Hardware Context Switch-based Cryptographic Accelerator for Handling Multiple Streams

Abstract
The confidentiality and integrity of a stream has become one of the biggest issues in telecommunication. The best available algorithm handling the confidentiality of a data stream is the symmetric key block cipher combined with a chaining mode of operation such as cipher block chaining (CBC) or counter mode (CTR). This scheme is difficult to accelerate using hardware when multiple streams coexist. This is caused by the computation time requirement and mainly by management of the streams. In most accelerators, computation is treated at the block-level rather than as a stream, making the management of multiple streams complex.
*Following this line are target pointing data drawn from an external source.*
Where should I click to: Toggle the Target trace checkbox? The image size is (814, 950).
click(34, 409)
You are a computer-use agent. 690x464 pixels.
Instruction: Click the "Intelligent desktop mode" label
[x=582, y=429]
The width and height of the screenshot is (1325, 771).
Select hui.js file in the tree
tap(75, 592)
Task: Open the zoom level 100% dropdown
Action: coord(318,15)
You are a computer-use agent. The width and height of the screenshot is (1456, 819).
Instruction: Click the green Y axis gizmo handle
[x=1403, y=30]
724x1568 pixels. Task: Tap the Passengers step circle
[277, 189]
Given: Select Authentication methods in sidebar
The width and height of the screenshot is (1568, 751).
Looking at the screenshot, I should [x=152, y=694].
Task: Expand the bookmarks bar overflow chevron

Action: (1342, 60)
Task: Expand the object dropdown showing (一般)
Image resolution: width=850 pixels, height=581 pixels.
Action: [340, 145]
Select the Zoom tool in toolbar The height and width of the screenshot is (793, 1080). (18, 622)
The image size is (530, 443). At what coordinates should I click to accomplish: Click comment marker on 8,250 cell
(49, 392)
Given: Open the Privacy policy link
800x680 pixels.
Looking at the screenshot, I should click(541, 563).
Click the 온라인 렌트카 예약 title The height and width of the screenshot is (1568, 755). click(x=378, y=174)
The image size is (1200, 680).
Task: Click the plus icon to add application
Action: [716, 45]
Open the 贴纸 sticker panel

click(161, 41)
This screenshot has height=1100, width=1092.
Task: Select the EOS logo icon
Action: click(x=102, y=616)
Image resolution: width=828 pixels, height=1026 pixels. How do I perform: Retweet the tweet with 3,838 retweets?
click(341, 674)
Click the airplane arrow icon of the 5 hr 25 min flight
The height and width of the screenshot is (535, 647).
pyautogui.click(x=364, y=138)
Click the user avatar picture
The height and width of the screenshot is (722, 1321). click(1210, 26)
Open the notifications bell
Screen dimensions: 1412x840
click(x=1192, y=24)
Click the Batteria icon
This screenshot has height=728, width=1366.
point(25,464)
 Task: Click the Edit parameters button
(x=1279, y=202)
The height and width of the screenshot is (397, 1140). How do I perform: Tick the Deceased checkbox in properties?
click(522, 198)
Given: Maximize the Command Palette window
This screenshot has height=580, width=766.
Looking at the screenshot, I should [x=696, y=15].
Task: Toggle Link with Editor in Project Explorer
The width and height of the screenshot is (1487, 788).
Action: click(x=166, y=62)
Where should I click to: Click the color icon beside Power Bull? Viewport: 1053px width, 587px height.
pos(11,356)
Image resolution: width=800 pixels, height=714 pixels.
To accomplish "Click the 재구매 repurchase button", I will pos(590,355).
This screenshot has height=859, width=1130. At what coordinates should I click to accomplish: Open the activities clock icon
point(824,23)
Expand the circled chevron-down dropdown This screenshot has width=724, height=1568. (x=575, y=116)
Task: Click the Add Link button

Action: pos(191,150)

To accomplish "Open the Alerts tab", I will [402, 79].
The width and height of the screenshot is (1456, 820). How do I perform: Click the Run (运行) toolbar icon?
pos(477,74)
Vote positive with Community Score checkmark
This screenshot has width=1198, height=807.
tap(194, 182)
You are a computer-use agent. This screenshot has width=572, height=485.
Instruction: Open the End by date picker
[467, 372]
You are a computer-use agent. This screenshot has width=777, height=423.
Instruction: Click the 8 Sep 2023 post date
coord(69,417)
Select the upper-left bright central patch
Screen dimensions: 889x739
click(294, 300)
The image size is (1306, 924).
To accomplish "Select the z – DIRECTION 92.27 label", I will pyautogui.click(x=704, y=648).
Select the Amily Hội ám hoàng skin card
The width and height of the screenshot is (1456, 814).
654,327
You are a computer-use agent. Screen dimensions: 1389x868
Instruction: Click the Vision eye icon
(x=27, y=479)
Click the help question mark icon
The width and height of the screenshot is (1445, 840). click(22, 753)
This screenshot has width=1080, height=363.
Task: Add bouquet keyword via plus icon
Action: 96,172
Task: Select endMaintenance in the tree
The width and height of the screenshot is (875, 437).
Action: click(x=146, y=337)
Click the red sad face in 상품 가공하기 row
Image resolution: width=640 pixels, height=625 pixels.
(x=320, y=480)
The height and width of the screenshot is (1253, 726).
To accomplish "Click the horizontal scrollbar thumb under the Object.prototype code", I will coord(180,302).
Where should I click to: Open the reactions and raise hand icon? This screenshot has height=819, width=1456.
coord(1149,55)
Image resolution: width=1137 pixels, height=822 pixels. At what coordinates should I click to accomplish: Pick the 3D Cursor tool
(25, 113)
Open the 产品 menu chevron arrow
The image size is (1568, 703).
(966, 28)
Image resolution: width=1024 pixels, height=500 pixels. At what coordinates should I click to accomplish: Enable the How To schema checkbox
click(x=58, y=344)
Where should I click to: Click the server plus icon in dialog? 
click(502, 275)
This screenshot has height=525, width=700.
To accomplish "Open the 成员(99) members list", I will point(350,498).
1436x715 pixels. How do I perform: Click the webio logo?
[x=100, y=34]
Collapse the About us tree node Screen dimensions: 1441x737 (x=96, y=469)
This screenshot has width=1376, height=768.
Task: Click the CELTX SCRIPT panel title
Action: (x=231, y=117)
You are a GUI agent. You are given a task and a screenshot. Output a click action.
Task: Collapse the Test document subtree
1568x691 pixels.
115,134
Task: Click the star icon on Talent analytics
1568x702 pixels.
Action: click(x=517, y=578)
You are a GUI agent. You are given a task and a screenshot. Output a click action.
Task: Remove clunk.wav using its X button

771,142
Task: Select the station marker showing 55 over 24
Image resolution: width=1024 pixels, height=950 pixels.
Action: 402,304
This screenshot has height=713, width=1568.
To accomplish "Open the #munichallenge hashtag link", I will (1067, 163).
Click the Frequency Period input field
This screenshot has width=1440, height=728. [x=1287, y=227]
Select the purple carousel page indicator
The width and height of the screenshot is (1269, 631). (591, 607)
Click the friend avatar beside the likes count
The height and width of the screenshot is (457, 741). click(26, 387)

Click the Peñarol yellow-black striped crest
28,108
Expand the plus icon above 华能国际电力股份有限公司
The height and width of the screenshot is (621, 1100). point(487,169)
This article presents a solution combining CBC and CTR modes of operation with a hardware context switching. The hardware context switching allows the accelerator to treat the data as a stream. Each stream can have different parameters: key, initialization value, state of counter. Stream switching was managed by the hardware context switching mechanism. A high-level synthesis tool was used to generate the context switching circuit. The scheme was tested on three cryptographic algorithms: AES, DES, and BC3. The hardware context switching allowed the software to manage multiple streams easily, efficiently, and rapidly. The software was freed of the task of managing the stream state. Compared to the original algorithm, about 18%–38% additional logic elements were required to implement the CBC or CTR mode and the additional circuits to support context switching. Using this method, the performance overhead when treating multiple streams was low, and the performance was comparable to that of existing hardware accelerators not supporting multiple streams.